De gauche à droite : campagne Balenciaga automne-hiver 2016 par Mark Borthwick, Maison Margiela printemps-été 2017
La deuxième moitié de la décennie voit arriver l’ère du détournement et son plus bel ambassadeur Demna Gvasalia, fraîchement nommé nouveau directeur artistique chez Balenciaga, ne manquera pas l’occasion de s’approprier la pièce maîtresse du vestiaire Tati pour l’automne-hiver 2016-2017 en présentant un sac (d’ailleurs porté par une mannequin en manteau tartan gris) qu’il appelle « refugees bag » et dont les dimensions XXL ne sont pas sans rappeler le légendaire cabas Barbès. Une saison plus tard, un John Galliano ressuscité dévoilait chez Maison Margiela un trench-robe jaune aux apparentes doublures à l’imprimé que vous devinez. Partout dans la mode, les références, assumées ou plus subtiles, sont multiples.

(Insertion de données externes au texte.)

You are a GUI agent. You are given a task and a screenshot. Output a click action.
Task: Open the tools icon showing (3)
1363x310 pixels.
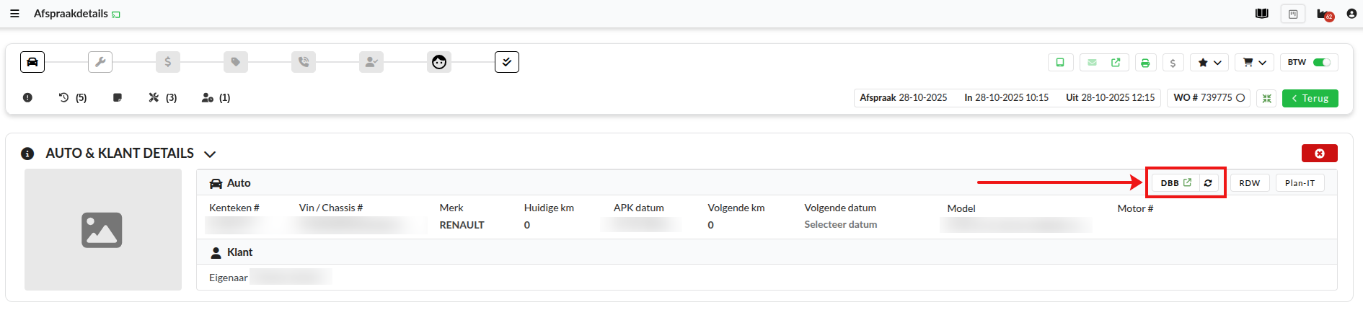[162, 97]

À défaut de pouvoir apposer son nom directement sur les podiums, Tati va tenter un ultime coup de poker en attirant les podiums directement dans ses bacs, grâce à une collaboration surprise au printemps 2016 avec la journaliste et productrice Mademoiselle Agnès. « J’adorais l’idée de la pure parisienne qui va s’encanailler à Barbès plutôt qu’à Saint-Germain-des-Prés », lance-t-elle dans Grazia. Intitulée « Barbes Fashion Day », cette collaboration voit sept jeunes créateurs (Carolina Ritzler, Laurence Airline, Laetitia Schlumberger, Delphine Cauly, Julie Rubio, Laila Soarès et Madj Bazerji) sélectionnés par Mademoiselle Agnès pour prendre possession de l’identité Tati le temps d’une collection capsule.
Malgré tout, l’enseigne traîne la patte et fin février 2017, une banque d’affaires est mandatée pour vendre les 140 magasins français avant que la chaîne de magasins ne soit déclarée en cessation de paiement fin avril. Si l’horizon s’est subitement assombri du côté de Barbès, une éclaircie n’est pas à exclure : « Nous avons reçu une demi-douzaine de marques d’intérêt pour la reprise de Tati », précise à l’AFP Michel Rességuier, dirigeant d’Agora Distribution, qui regroupe Tati et les autres enseignes à bas prix du groupe Eram. Parmi elles, deux offres fermes dont une du groupe Gifi qui prévoit de garder la marque et l’activité de l’enseigne. Tati n’a pas dit son dernier mot.